By 1973, the development of a simpler rDNA technique by Stanley N. Cohen and Herbert Boyer raised concerns in the scientific community about the potential hazards of engineered microbes, e.g., combining tumor virus genes with those from a common intestinal bacteria. This led Berg and others to request a voluntary moratorium on rDNA research in 1974, pending organized discussions of the risks and how they might be contained. Berg and NIH scientist Maxine Singer organized and chaired the Asilomar Conference on Recombinant DNA, held at the Asilomar Conference Center in Pacific Grove, California, in February 1975. Attended by an international group of 150 scientists, along with a panel of lawyers and journalists, the conference proposed to formulate recommendations for rDNA research guidelines. The conference recommendations were then taken up by a committee at the National Institutes of Health (NIH), chaired by NIH director Donald Fredrickson, which issued formal guidelines the following year. As scientists gained experience in working with recombinants, the initial restrictions were relaxed. Berg has continued to be an activist in public policy issues affecting the biomedical sciences, including rDNA and more recently, embryonic stem cells.

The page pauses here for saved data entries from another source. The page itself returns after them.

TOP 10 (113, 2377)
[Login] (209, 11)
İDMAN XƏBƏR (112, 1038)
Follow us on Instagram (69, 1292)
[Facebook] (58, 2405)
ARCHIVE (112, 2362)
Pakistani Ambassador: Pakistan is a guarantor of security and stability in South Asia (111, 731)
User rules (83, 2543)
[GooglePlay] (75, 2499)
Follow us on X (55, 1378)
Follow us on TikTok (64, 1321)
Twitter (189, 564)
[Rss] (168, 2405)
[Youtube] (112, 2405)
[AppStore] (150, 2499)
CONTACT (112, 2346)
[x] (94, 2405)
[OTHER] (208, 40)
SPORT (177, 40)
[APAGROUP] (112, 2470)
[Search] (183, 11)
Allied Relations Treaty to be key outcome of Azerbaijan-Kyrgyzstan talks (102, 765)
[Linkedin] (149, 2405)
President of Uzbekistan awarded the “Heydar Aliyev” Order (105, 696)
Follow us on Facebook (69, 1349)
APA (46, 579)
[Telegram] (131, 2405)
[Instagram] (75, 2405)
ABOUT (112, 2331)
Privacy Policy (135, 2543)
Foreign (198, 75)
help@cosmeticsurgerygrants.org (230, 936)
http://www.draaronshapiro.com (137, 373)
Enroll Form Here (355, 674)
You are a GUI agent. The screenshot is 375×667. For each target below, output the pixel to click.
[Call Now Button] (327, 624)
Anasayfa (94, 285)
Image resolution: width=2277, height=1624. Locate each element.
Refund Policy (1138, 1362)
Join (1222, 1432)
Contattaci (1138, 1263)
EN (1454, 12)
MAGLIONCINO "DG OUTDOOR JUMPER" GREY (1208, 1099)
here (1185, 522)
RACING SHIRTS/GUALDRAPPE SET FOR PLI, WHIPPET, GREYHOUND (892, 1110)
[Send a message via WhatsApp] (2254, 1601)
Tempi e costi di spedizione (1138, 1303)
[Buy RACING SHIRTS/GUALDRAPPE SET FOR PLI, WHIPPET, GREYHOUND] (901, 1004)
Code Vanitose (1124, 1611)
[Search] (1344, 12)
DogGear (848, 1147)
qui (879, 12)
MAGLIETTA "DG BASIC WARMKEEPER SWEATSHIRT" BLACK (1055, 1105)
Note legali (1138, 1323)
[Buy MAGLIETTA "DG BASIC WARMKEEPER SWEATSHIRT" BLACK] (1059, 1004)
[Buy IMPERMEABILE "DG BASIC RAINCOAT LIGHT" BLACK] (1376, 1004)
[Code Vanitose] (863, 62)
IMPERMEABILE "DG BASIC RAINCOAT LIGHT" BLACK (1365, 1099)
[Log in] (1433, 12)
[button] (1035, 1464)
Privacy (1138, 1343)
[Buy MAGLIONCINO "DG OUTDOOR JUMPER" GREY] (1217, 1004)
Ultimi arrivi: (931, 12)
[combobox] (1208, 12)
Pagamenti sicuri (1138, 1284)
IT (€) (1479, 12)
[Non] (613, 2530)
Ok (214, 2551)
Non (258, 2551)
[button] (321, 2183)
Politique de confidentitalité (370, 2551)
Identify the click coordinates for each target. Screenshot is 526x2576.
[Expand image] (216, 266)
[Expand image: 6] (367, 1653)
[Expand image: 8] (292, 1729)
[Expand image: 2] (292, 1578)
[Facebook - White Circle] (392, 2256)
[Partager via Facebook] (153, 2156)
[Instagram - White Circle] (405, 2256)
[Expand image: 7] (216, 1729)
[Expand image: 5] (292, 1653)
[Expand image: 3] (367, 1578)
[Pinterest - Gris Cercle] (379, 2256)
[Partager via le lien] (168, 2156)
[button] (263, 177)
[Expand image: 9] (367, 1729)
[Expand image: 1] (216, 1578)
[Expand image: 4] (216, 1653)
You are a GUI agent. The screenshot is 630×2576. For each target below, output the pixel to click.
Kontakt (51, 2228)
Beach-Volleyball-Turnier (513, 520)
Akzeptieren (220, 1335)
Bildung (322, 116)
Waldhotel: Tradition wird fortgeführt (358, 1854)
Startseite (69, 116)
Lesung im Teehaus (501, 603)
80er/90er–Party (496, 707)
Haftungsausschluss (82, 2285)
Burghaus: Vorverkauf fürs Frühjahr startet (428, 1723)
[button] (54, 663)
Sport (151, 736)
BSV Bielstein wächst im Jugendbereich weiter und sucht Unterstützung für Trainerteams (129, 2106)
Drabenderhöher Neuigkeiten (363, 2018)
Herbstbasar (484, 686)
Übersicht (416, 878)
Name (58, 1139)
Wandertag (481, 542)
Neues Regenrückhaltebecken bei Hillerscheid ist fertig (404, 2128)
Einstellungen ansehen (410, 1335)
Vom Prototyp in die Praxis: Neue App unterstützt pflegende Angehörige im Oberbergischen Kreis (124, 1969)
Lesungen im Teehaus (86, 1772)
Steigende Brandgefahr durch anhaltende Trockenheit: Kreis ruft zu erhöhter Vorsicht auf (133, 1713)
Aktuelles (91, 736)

Berg expanded his rDNA research between 1980 and 2000, investigating, among other things, the mechanism of recombinational repair of damaged DNA. Recognizing a need to connect molecular biology researchers more closely with clinical researchers, he helped establish the multidisciplinary Beckman Center for Molecular and Genetic Medicine at Stanford in 1985, and served as its first director.

Like many genetics researchers, Berg has built connections between academic and industrial researchers. With his colleagues Arthur Kornberg and Charles Yanofsky, he founded DNAX, a biotechnology research institute, in 1980. The initial focus of research at DNAX was to use rDNA to design immunoglobulins (immune system antibodies) with special properties. After Schering-Plough acquired the institute, research was shifted to production of interleukins (non-antibody types of immune system elements), using an expressive cloning system developed in Berg's lab. Since its establishment, DNAX has developed into one of the leading research centers for immunology.

Dr. Berg has published over 200 scientific articles, and, with Maxine Singer, has written several books on genetics for non-scientists. In 2003, he and Singer published a biography of pioneering geneticist George Beadle (George Beadle: An Uncommon Farmer). In addition to the 1980 Nobel Prize and Lasker Award, he has received numerous other honors and awards, including election to the National Academy of Sciences in 1966, the National Medal of Science and election to the American Philosophical Society in 1983, election to the Royal Society in 1992, and four honorary doctorates. A gifted teacher, he received Stanford University School of Medicine's Henry J. Kaiser award in 1969 and again in 1973.